I remember a few times when delicate topics came up, I told students, “that is a topic between you and your parents,” and directed students to go home and have that conversation there, because it was not appropriate for school. These situations were normal. There were also the rare, but sad times when I was required by law to call the Division of Family and Youth Services, because a student shared with me abuse they were suffering. Discussing their trauma in front of the class would have been unthinkable, not to mention the inappropriateness of me, a teacher, taking on the responsibility of counseling children who need professional help. I am not their parent nor their counselor and should not usurp those responsibilities.
Having taught 25 years, I have had students in my class who were abused, sometimes sexually. Because of the trauma on their psyche, because they were not developmentally mature enough to deal with trauma in healthy ways (much less discuss it), they acted out in the classroom in very inappropriate (sometimes sexual or violent) ways.
Were parents solicited to participate in choosing these books?
Since these books have a combination of sexually explicit content, incest, violence against women, racial slurs, anti-white messaging and profanity, I am concerned about their impact on the psyche of children, thus about their use in the school district teaching curriculum, and their availability to students in school libraries. Consequently, I also have some questions:
- What filter or rules are used to decide the appropriateness of books in the school district curriculum?
- How is the developmental stage of students figured into book selection in curriculum and school libraries?
- What filter or rules were used to select books for these elective classes?
- Were these specific books designated for curriculum in MSBSD prior to these elective English classes?
- Who chose the books for these elective classes?
- Were parents solicited to participate in choosing these books?
- If so, how were parents solicited?
- How many parents participated in the selection process?
- Were a wide variety of parents with varying backgrounds selected?
- Was there an equal representation of parents with varying backgrounds?
- Did a wide variety of parents with varying backgrounds unanimously agree on the book selection?
- Is there a filter or rules for books in school libraries?
- If so, what are those rules?
- Who chooses that filter or rules?
- Are parents consulted in the selection process?
- Are a wide variety of parents with varying backgrounds consulted?
- If books with these topics are just now being brought to our attention as recommended for curriculum, what else has already been taught, or is available to students in school district classrooms or libraries?
- Have there been prior complaints, or are any of you aware of any other books with any of these or other questionable topics in MSBSD classrooms or in school libraries (in the past or even now)?
- If so, how was/were the situation(s) resolved?
To the School Board, thank you for not rubber-stamping school district actions as business as usual
Thank you to those testifying tonight (on both sides of this issue) who are sharing your views as a rational discussion, rather than making (unsubstantiated) accusations and name calling; belittling our school board members and those of us who support their action.

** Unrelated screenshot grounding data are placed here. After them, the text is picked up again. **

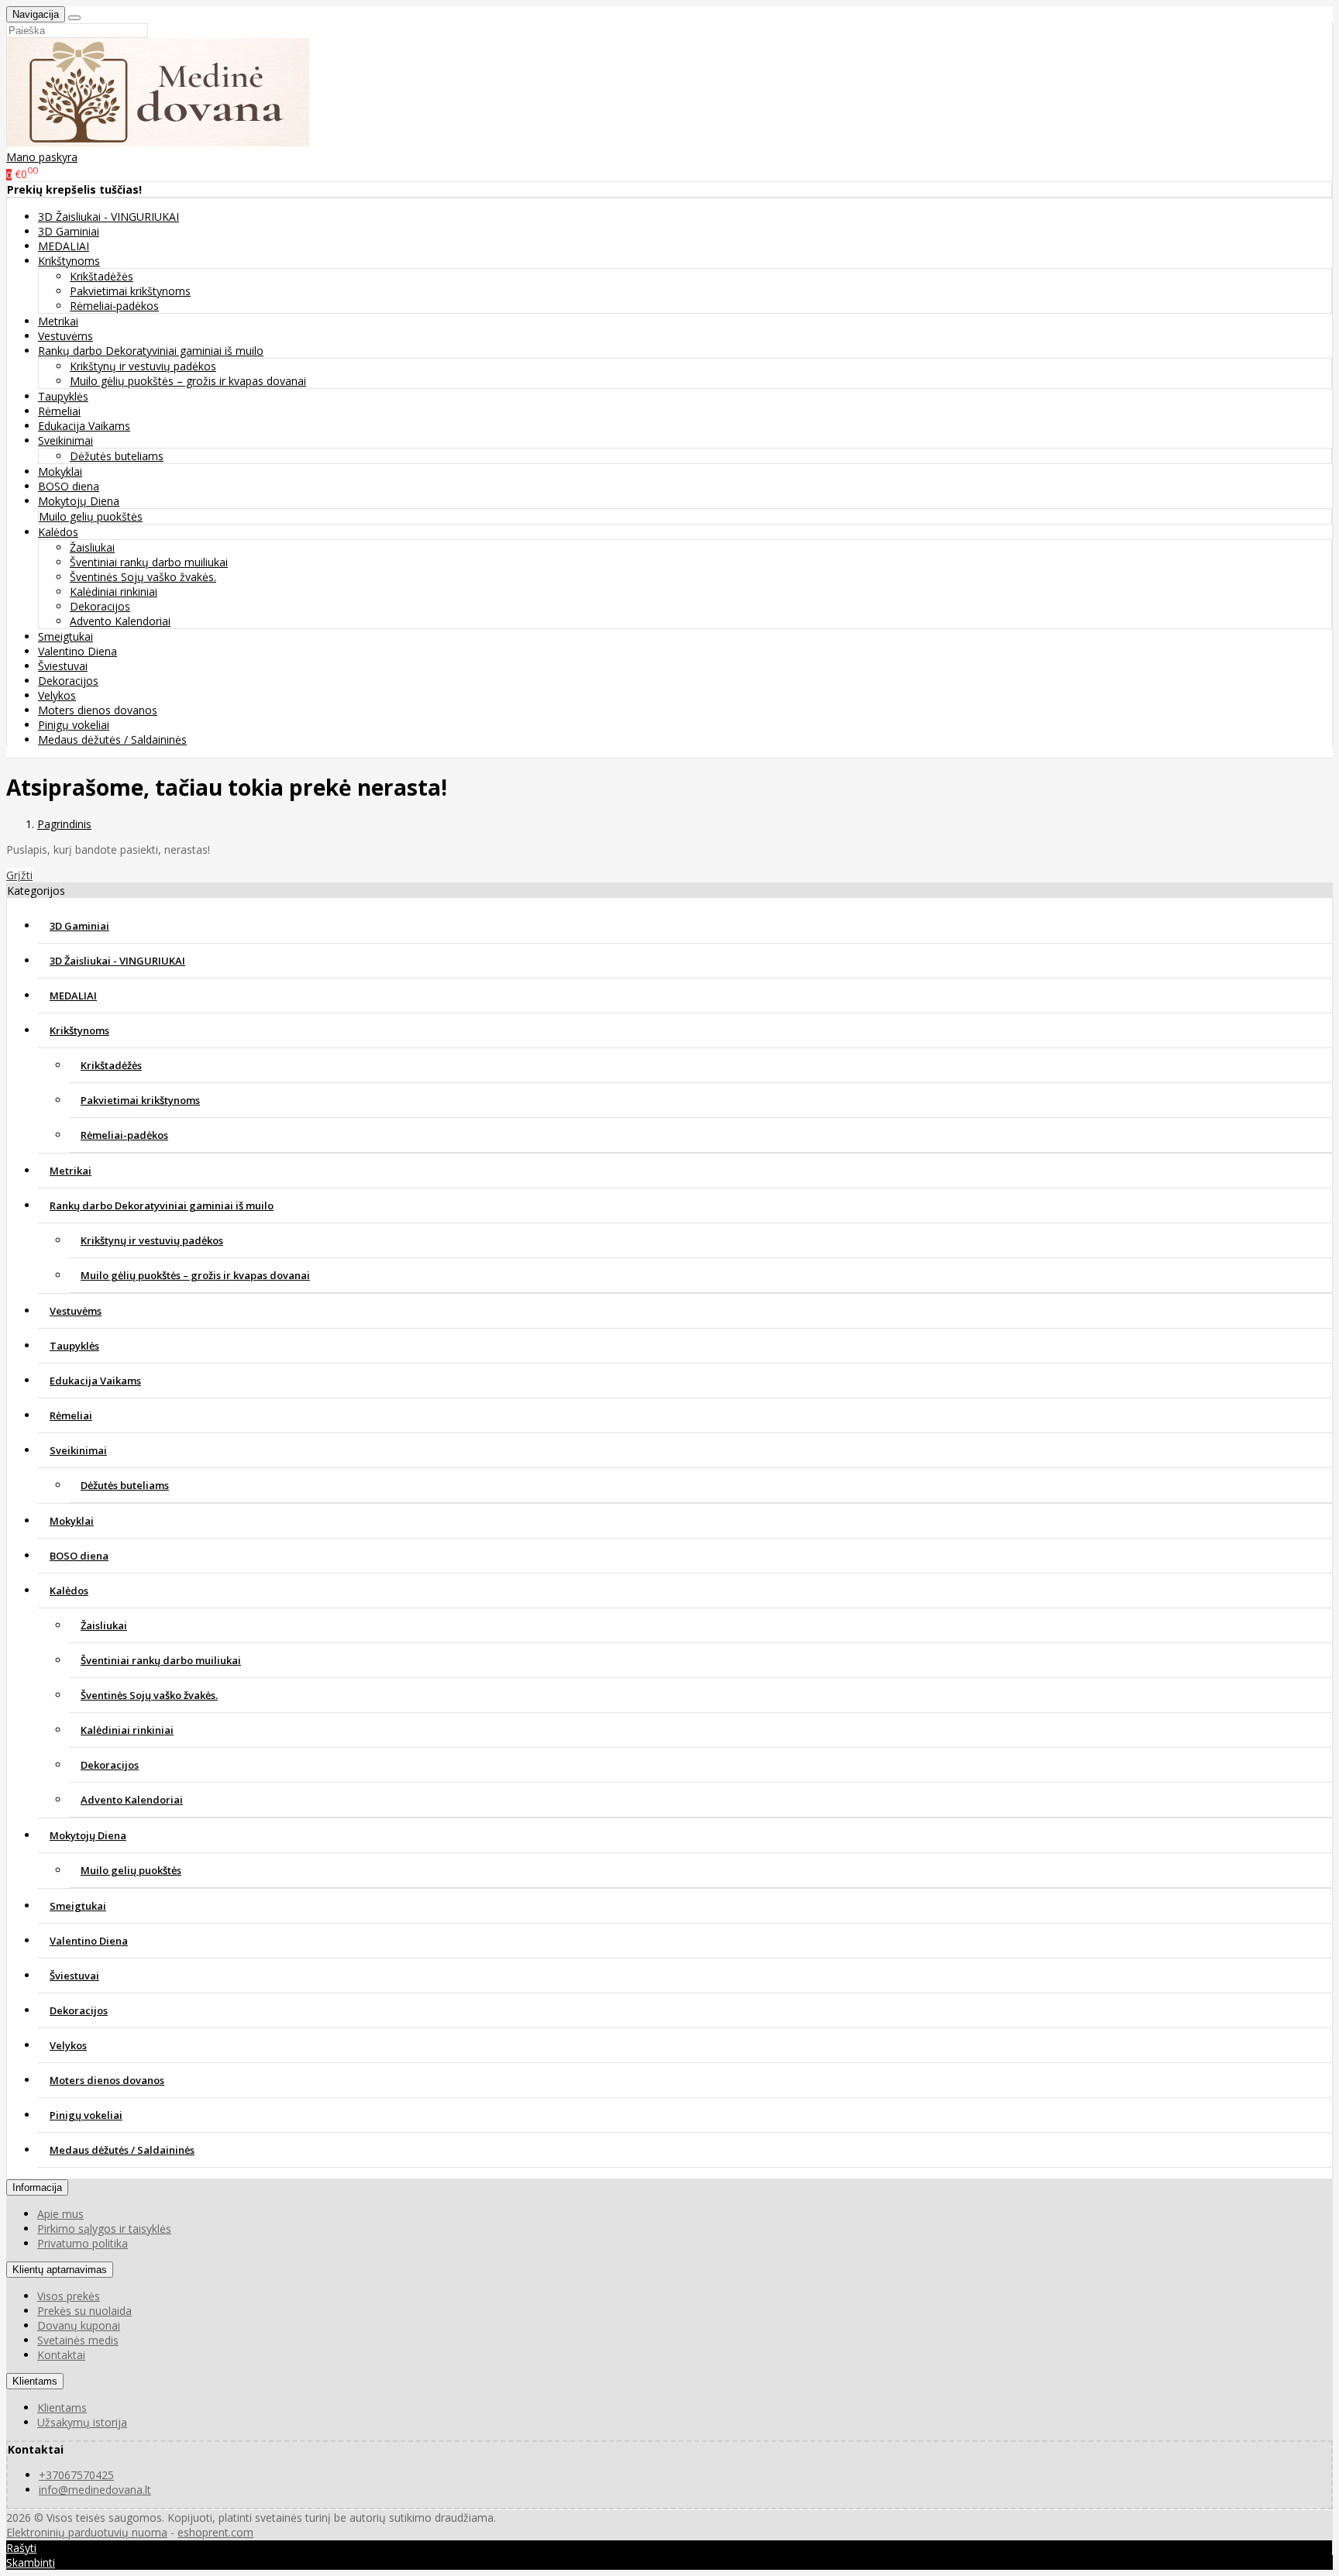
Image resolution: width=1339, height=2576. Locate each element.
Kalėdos (69, 1591)
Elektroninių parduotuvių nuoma (86, 2532)
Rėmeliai (59, 411)
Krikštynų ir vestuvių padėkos (143, 366)
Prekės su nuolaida (84, 2310)
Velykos (57, 695)
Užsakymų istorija (82, 2422)
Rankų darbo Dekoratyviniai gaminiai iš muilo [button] (150, 350)
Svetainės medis (78, 2340)
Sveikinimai (78, 1450)
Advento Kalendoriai (120, 621)
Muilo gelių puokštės (91, 516)
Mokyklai (60, 471)
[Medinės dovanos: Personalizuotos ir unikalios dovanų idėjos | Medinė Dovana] (158, 142)
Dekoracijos (100, 606)
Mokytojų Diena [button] (78, 501)
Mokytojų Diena (88, 1835)
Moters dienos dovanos (97, 710)
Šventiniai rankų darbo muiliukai (149, 562)
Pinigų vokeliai (73, 724)
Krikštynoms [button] (69, 260)
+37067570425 (76, 2475)
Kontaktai (61, 2354)
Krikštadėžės (101, 276)
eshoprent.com (215, 2532)
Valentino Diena (77, 651)
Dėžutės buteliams (117, 456)
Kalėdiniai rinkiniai (113, 591)
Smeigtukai (65, 636)
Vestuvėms (65, 335)
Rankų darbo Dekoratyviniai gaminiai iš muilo (162, 1205)
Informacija (37, 2187)
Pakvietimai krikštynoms (130, 291)
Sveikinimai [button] (65, 440)
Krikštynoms (79, 1030)
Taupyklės (63, 396)
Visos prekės (68, 2296)
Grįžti (19, 875)
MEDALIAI (63, 246)
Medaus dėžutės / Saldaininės (112, 739)
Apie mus (60, 2213)
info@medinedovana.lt (95, 2489)
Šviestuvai (63, 666)
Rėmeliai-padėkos (114, 305)
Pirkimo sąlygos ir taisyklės (104, 2228)
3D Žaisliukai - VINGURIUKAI (108, 216)
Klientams (34, 2381)
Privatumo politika (82, 2243)
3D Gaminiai (68, 231)
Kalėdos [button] (58, 531)
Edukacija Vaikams (84, 425)
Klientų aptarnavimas (59, 2269)
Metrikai (58, 321)
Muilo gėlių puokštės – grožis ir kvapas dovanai (188, 380)
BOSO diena (68, 486)
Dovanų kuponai (78, 2325)
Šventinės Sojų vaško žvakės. (143, 576)
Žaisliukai (92, 547)
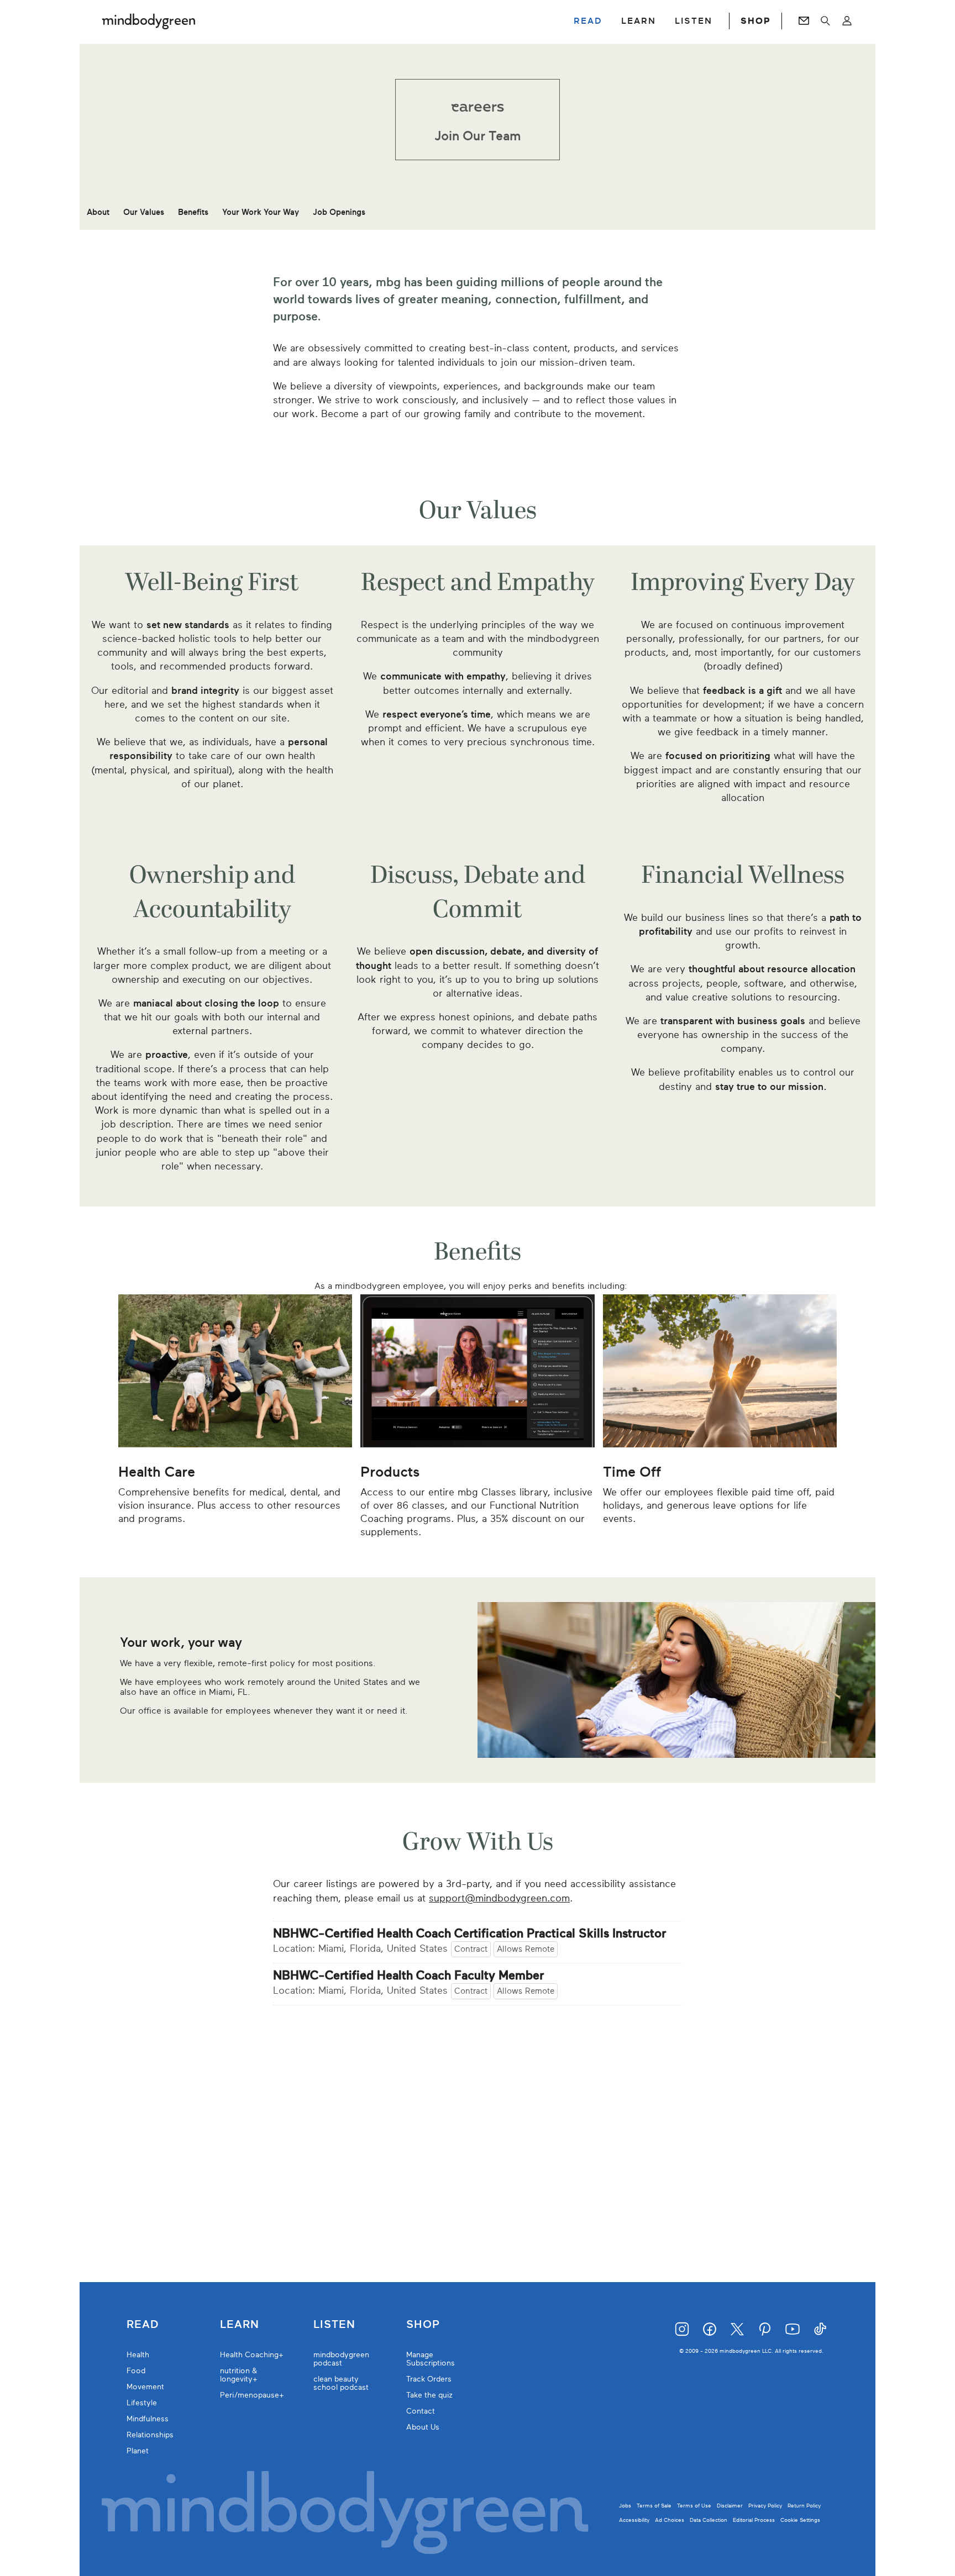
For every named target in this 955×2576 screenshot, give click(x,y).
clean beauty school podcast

I appreciate having a respectful, adult conversation, listening to each other’s views without dismissing each other as unimportant or unintelligent. Loved the testimonies about the love of reading! I taught historical fiction in my class that students looked forward to reading and discussing every day, and they did not have to be controversial in nature to instill excitement and a love of reading.
To the School Board, thank you for not rubber-stamping school district actions as business as usual. Please make sure there is a clear, transparent, objective filter, not just “because educators are the experts” or they showed up in force at this meeting. It should be easy for even parents to access, understand, and be satisfied that the chosen filter is appropriate and applied objectively to all books in curriculum and school libraries, taking into consideration student development, and reflecting our community’s standards as a whole in addition to educational standards.
Please vote no on rescinding the high school English elective curriculum and reading list part I until you have an appropriate filter in place to objectively evaluate all books and run these books through that filter as a final decision. Thank you.
Note: The Mat-Su School Board is set to take action, May 20, on its decision to remove the following books from the recommended reading list for a high school elective literature class: “I Know Why the Caged Bird Sings,” by Maya Angelou, “The Great Gatsby,” by F. Scott Fitzgerald, “Invisible Man,” by Ralph Ellison, “The Things They Carried,” by Tim O’Brien, and “Catch-22,” by Joseph Heller. The board also pulled a New York Times curriculum resource for high school journalism.